Problem requirements: Could you update the material from the line containing "Click the refresh" through the end, swapping "header" for "column heading" and leaving everything else as it is?

Provided material:
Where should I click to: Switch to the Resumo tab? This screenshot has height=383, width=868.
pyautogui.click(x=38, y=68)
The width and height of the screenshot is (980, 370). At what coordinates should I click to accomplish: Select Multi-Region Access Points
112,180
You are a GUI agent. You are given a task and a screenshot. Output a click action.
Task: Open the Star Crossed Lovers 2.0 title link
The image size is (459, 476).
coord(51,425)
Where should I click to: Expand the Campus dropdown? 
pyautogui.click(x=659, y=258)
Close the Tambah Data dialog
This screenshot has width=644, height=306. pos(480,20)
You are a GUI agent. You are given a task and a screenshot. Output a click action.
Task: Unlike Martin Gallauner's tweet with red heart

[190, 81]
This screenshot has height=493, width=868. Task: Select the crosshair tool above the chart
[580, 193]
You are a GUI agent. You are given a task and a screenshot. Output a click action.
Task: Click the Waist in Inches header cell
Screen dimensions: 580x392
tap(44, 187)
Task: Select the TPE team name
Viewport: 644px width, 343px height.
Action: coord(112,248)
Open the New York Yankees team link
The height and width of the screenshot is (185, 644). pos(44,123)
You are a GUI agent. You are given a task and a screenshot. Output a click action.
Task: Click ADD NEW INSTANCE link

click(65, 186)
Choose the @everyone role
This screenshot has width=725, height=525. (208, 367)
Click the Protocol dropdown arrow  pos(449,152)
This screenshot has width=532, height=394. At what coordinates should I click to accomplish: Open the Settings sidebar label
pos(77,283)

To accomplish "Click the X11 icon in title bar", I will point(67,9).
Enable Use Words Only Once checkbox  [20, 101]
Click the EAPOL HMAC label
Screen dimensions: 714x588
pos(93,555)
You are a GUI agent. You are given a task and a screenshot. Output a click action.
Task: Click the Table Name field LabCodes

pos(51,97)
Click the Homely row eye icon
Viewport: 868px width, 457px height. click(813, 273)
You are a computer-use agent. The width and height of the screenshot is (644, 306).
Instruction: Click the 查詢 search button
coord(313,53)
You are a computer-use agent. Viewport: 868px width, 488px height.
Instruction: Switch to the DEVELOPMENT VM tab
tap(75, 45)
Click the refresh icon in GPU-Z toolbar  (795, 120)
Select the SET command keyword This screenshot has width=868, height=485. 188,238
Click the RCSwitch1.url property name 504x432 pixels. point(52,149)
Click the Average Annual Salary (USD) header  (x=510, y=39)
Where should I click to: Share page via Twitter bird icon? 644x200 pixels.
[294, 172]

Task solution:
Click the refresh icon in GPU-Z toolbar  (795, 120)
Select the SET command keyword This screenshot has width=868, height=485. 188,238
Click the RCSwitch1.url property name 504x432 pixels. point(52,149)
Click the Average Annual Salary (USD) column heading  (x=510, y=39)
Where should I click to: Share page via Twitter bird icon? 644x200 pixels.
[294, 172]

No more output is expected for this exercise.